Telling the daily life of a mother and her daughter, this Japanese animated film is as funny as it is touching.
She looks a bit like Totoro, Madame Nikuko, and she enjoys it. An animated and drawn character, like Miyazaki’s creature, Madame Nikuko is all roundness, bonhomie, and good humor. Hence the title of the animated film that traces her destiny, “Luck Smiles at Madame Nikuko” (released on June 8), conceived by Japanese director Ayumu Watanabe (who created “Children of the Sea”) and adapted from a novel by Kanako Nishi .
Exuberant and plump, Mrs. Nikuko has a daughter, Kikurin, discreet and slim; they don’t look alike at all, and even if Kikurin adores her mother, she doesn’t want to look like her. She is 11 years old, skinny and short-haired, but she is the more mature and vigilant of the two. The greedy Mrs. Nikuko has a good heart, a too big heart, people in general and men in particular abused her kindness. After several misadventures in love and as many moves, she arrived with her daughter in a small fishing town, a port by the sea. There, they live in a boat docked at the wharf, and Mrs. Nikuko works in a grilled meat restaurant, where the chef and customers appreciate her joie de vivre.

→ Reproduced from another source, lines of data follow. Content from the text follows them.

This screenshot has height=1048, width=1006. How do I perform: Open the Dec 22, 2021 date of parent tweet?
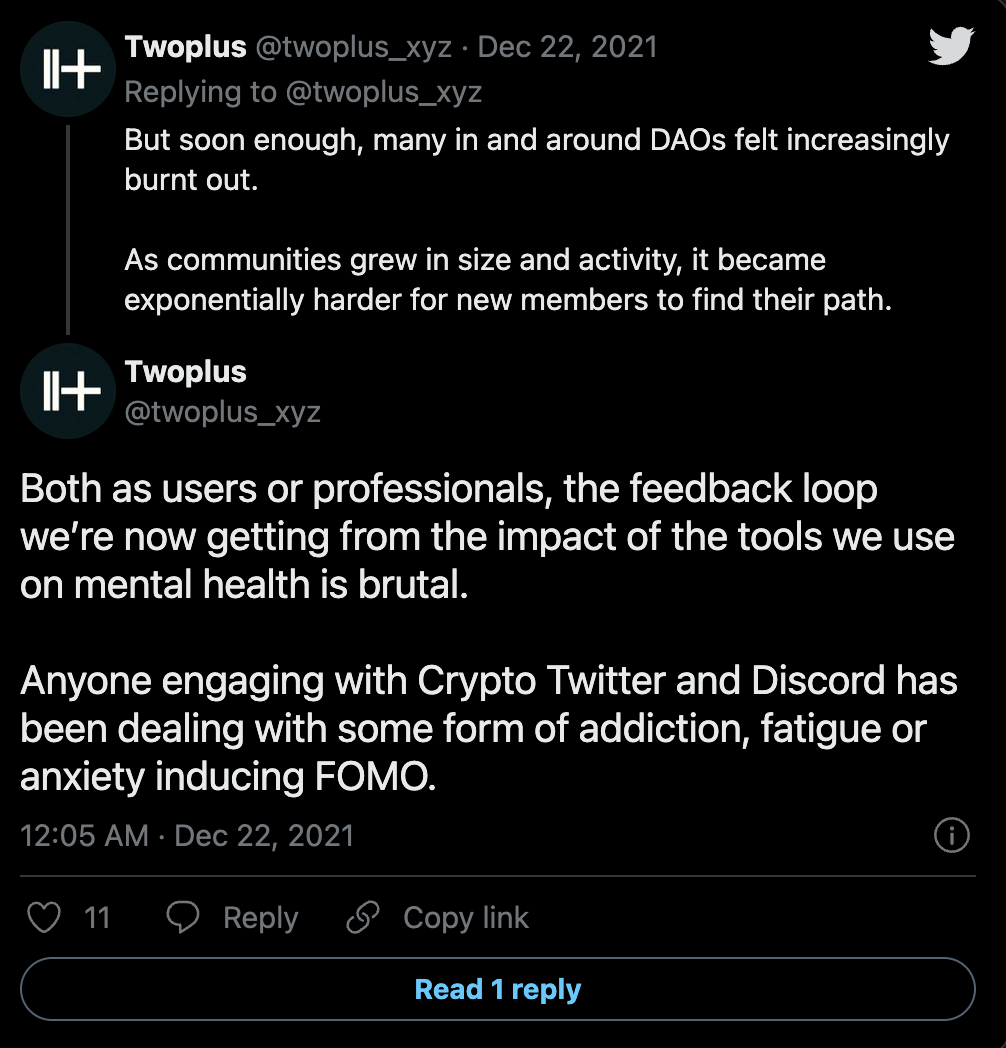[x=568, y=47]
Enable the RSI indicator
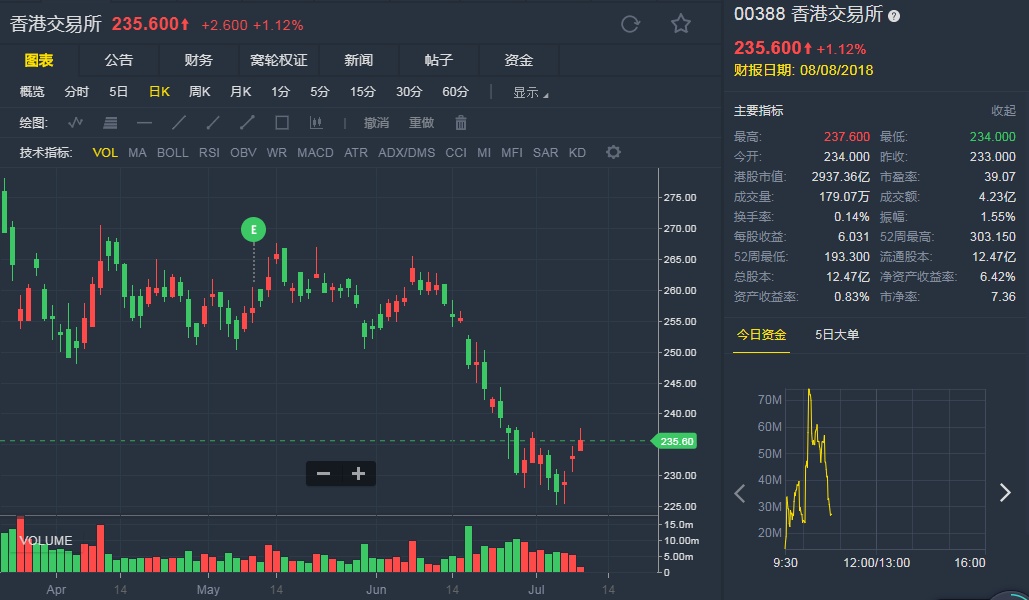Image resolution: width=1029 pixels, height=600 pixels. 209,153
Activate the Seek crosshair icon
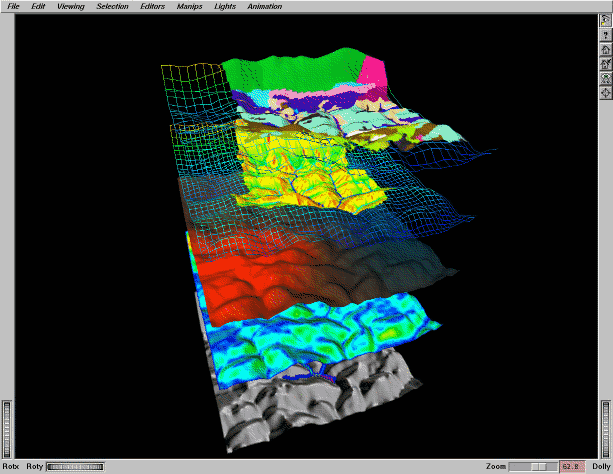The height and width of the screenshot is (474, 613). point(605,93)
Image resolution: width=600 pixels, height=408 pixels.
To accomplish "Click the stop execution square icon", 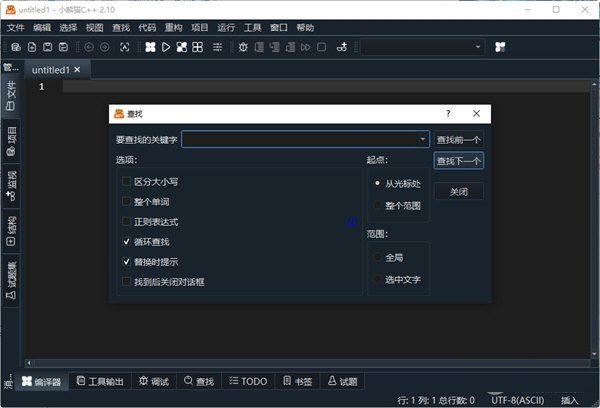I will point(321,47).
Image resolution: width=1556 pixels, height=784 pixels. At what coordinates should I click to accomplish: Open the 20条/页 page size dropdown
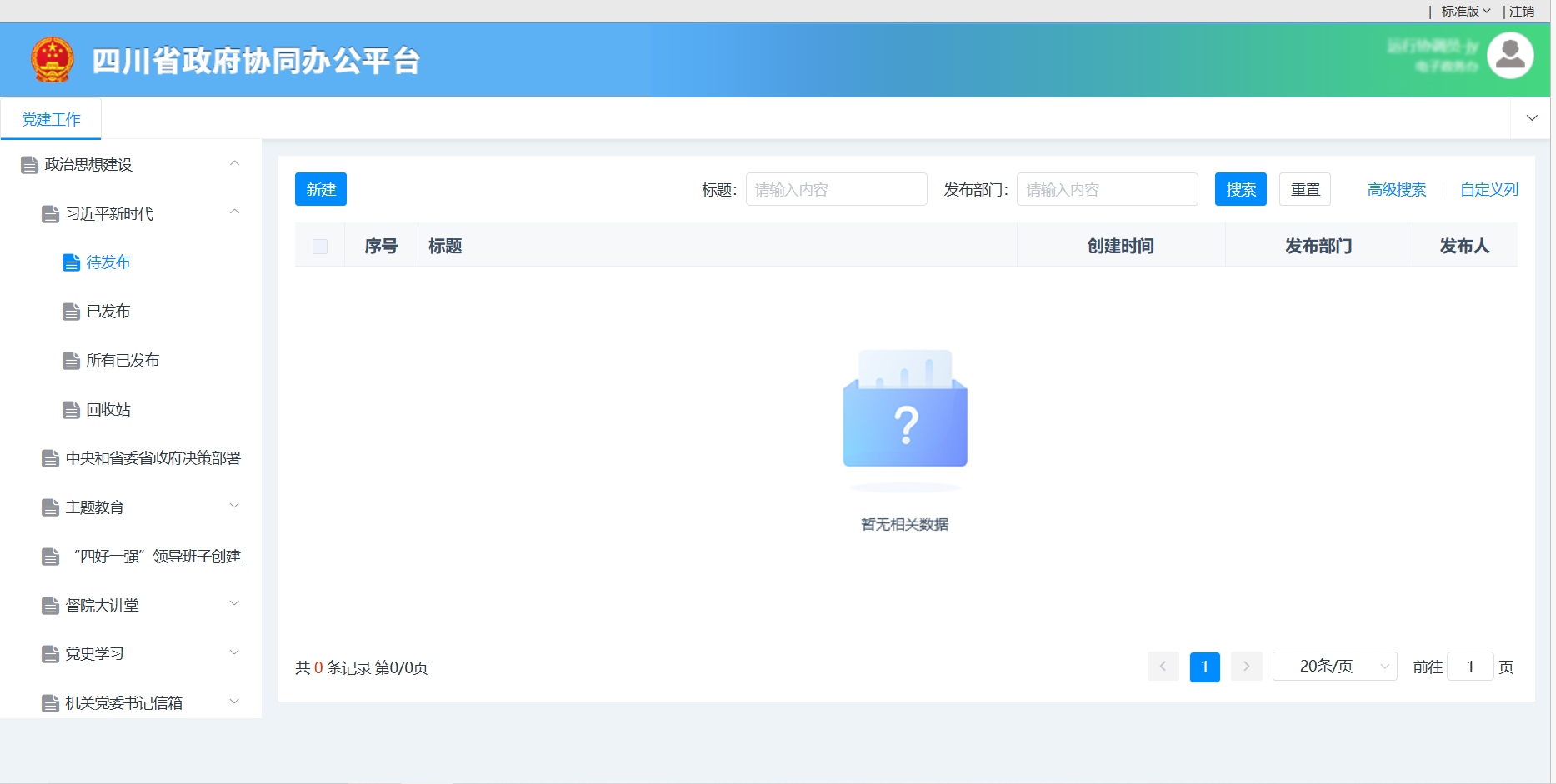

Kikurin reads Salinger’s Catcher in the Rye, plays basketball with her school friends, and tames a shy classmate who makes faces and a model in great secrecy. And then she looks into her mother’s past life, and into her own, trying to unravel the heavy secret of this little family. After the mother, the daughter becomes the center of this film with precise and realistic settings and landscapes, while it is with a naive and colorful graphics that are drawn its endearing characters.
Produced by Studio4°C, whose adventures of “Poupelle” will soon be seen in “De l’autre cote du ciel” (August 17), this animated film is as amusing as it is touching. “Luck smiles on Mrs. Nikuko” and Mrs. Nikuko smiles on life, impervious to the vagaries and indelicacy. This story of the daily life of a daughter and her mother, once unlucky but always joyful, is filled with delicacy and human warmth.
Patrick Tardit
“Luck Smiles at Mrs. Nikuko”, a film by Ayumu Watanabe (released on June 8).